ÉNONCÉ DU PROBLÈME 1:
Résumez en deux phrases l'article sur l'élection du bâtonnier des avocats de Tunisie.
ÉNONCÉ DU PROBLÈME 2:
Recopiez mot pour mot le passage de l'article sur l'élection du bâtonnier qui commence par « News - 26.06.2019 » et se poursuit jusqu'à « de cette instance. ».
ÉNONCÉ DU PROBLÈME 3:
Pour chacune des affirmations suivantes, dites par oui ou par non si elle est conforme à l'article sur l'élection du bâtonnier, et citez textuellement les mots de l'article qui permettent de trancher : (a) Me Ameur Mehrezi a été élu le 11 juillet 2016 ; (b) 21 sièges sont à pourvoir au conseil national de l'Ordre des avocats de Tunisie ; (c) les avocats sont soumis à une TVA de 6 %.

TEXTE ÉTUDIÉ:
- - - - -

News - 26.06.2019
Qui sera le nouveau bâtonnier des avocats de Tunisie
Les 8000 avocats de Tunisie auront à élire samedi 6 juillet, leur nouveau bâtonnier, devant succéder à Me Ameur Mehrezi. Elu il y a trois ans, le 11 juillet 2016, le bâtonnier sortant ne peut, conformément aux dispositions du Décret-loi n° 2011-79 du 20 août 2011 portant organisation de la profession, cumuler successivement deux mandats de suite. La voie est ainsi ouverte aux successeurs, pour le choix du 21ème bâtonnier depuis l’indépendance, le premier étant Me Chadly Khalladi (1958 -1961). La liste des candidats au conseil national de l’Ordre des avocats de Tunisie (CNOAT), postulant pour les 14 sièges à pourvoir et devant faire émerger le bâtonnier, est longue. L’enjeu essentiel est la politisation ou non de cette instance.
Récupération ou indépendance
Entre tentatives de mise sur orbite en galaxie de certains partis, notamment Ennahdha, et indépendance totale pour se concentrer exclusivement sur la défense de la profession et sa promotion, le choix est crucial. Les luttes partisanes laissent planer leur ombre, clivant les rangs et suscitant tensions. Le rôle du bâtonnier est essentiel pour préserver l’Ordre de ces tiraillements et s’attaquer aux vrais problèmes qui, d’ailleurs ne manquent pas. Avec l’affluence massive de jeunes avocats, (aboutissant à la multiplication par deux des inscrits au tableau de l’Ordre, rien qu’entre 2006 et 2010), sans trouver suffisamment de cabinets pour les accueillir en stagiaires, ni d’affaires à défendre, la limitation du champ d’exercice de la profession et, au même moment, l’autorisation d’autres professions à fournir le conseil juridique et fiscal, les entraves sont de taille. La non-désignation d’office d’un avocat dans toutes les affaires au titre de l’assistance judiciaire prise en charge par l’Etat, le régime fiscal imposé aux avocats (soustraction en tant que frais professionnels uniquement de 20% au lieu de 30% de leur assiette imposable, TVA majorée à 13% au lieu de 6% pour les médecins), et les changements profonds qu’introduira l’ALECA (Union européenne) constituent de véritables préoccupations.

- - - - -

(Données de localisation des mots et des éléments)
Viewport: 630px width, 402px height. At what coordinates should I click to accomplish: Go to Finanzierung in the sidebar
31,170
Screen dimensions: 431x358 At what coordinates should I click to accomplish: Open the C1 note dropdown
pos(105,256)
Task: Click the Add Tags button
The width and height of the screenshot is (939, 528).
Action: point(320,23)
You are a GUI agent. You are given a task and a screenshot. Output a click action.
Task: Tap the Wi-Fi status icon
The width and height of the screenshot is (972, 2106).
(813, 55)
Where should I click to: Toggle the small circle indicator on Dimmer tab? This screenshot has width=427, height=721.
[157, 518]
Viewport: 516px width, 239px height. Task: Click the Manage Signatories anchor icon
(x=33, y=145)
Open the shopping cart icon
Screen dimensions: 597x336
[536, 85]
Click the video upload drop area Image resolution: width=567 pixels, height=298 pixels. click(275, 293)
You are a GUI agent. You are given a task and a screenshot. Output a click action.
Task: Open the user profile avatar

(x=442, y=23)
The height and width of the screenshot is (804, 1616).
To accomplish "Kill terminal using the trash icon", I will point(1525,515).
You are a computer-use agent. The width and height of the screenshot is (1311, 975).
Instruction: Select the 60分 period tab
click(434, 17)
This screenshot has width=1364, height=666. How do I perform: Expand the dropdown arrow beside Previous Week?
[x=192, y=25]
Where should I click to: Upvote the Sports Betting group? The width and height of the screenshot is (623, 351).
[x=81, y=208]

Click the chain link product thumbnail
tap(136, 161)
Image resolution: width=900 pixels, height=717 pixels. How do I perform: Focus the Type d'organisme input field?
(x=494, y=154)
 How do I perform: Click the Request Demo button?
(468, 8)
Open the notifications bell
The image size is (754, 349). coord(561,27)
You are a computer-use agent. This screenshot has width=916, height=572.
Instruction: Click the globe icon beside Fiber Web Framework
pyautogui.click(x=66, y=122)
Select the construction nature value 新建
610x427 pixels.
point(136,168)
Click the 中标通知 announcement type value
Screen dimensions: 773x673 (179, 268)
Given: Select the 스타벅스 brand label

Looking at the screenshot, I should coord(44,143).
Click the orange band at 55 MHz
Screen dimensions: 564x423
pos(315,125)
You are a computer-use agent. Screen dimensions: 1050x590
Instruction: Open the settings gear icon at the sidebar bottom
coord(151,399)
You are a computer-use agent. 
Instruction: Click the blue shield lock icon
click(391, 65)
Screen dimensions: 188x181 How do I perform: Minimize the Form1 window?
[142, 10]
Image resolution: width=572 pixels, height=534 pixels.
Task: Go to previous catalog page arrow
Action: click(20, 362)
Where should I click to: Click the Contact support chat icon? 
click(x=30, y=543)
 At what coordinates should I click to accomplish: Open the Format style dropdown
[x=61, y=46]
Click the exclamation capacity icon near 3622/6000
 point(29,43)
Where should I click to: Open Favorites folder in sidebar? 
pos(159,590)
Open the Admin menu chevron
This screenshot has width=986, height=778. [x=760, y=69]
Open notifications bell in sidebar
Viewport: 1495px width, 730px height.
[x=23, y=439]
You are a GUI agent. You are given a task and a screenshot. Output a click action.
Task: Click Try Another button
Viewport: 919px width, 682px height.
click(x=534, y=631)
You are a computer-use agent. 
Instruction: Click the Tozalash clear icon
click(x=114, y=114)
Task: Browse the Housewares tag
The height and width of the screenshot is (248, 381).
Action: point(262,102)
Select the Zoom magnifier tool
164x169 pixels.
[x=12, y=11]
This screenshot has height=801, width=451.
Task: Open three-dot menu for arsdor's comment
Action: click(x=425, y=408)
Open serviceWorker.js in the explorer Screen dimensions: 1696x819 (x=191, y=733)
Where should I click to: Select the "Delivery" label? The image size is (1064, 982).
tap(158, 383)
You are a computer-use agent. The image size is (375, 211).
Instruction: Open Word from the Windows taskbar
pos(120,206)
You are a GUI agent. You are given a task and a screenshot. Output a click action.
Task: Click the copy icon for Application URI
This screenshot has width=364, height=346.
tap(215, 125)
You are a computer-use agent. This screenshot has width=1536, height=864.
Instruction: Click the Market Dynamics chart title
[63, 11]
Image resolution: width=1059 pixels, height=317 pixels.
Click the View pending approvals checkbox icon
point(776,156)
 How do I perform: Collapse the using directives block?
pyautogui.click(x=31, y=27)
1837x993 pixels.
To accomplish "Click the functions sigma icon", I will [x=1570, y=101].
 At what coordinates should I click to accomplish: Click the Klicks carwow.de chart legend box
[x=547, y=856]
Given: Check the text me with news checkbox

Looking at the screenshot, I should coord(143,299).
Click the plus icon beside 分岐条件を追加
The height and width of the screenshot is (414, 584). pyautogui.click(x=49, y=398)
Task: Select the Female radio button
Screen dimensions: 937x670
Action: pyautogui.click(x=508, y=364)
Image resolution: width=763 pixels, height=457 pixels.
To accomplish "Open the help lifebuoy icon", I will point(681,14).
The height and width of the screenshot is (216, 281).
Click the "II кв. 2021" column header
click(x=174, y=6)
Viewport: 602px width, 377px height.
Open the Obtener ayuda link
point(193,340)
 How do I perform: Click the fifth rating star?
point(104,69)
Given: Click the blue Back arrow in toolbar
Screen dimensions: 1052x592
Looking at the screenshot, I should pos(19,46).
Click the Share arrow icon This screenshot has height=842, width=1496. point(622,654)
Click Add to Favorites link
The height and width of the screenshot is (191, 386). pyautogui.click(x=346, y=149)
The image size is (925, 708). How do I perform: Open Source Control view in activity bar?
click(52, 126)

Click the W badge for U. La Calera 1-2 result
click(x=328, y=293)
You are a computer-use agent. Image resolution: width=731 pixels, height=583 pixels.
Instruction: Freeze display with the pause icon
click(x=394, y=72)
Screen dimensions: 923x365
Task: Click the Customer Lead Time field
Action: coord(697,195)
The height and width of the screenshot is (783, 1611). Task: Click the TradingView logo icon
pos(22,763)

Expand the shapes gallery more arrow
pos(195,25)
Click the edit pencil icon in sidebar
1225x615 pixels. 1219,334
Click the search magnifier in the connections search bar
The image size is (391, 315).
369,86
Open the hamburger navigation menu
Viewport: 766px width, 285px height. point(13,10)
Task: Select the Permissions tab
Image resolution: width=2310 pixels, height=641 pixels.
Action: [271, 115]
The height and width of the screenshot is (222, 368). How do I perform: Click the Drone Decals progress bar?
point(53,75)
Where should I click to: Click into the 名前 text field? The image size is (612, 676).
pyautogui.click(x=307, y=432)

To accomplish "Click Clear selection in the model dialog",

- - - - -

RÉPONSE ATTENDUE 1:
Les 8000 avocats de Tunisie éliront le samedi 6 juillet un nouveau bâtonnier pour succéder à Me Ameur Mehrezi, qui ne peut exercer deux mandats de suite, et l'enjeu essentiel est la politisation ou non de l'Ordre. La profession affronte de sérieuses difficultés, dont l'afflux massif de jeunes avocats, l'autorisation d'autres professions à fournir le conseil juridique et fiscal, un régime fiscal pesant et les changements profonds qu'introduira l'ALECA.

RÉPONSE ATTENDUE 2:
News - 26.06.2019
Qui sera le nouveau bâtonnier des avocats de Tunisie
Les 8000 avocats de Tunisie auront à élire samedi 6 juillet, leur nouveau bâtonnier, devant succéder à Me Ameur Mehrezi. Elu il y a trois ans, le 11 juillet 2016, le bâtonnier sortant ne peut, conformément aux dispositions du Décret-loi n° 2011-79 du 20 août 2011 portant organisation de la profession, cumuler successivement deux mandats de suite. La voie est ainsi ouverte aux successeurs, pour le choix du 21ème bâtonnier depuis l’indépendance, le premier étant Me Chadly Khalladi (1958 -1961). La liste des candidats au conseil national de l’Ordre des avocats de Tunisie (CNOAT), postulant pour les 14 sièges à pourvoir et devant faire émerger le bâtonnier, est longue. L’enjeu essentiel est la politisation ou non de cette instance.

RÉPONSE ATTENDUE 3:
(a) Oui : « Elu il y a trois ans, le 11 juillet 2016 ».
(b) Non : « postulant pour les 14 sièges à pourvoir ».
(c) Non : « TVA majorée à 13% au lieu de 6% pour les médecins ».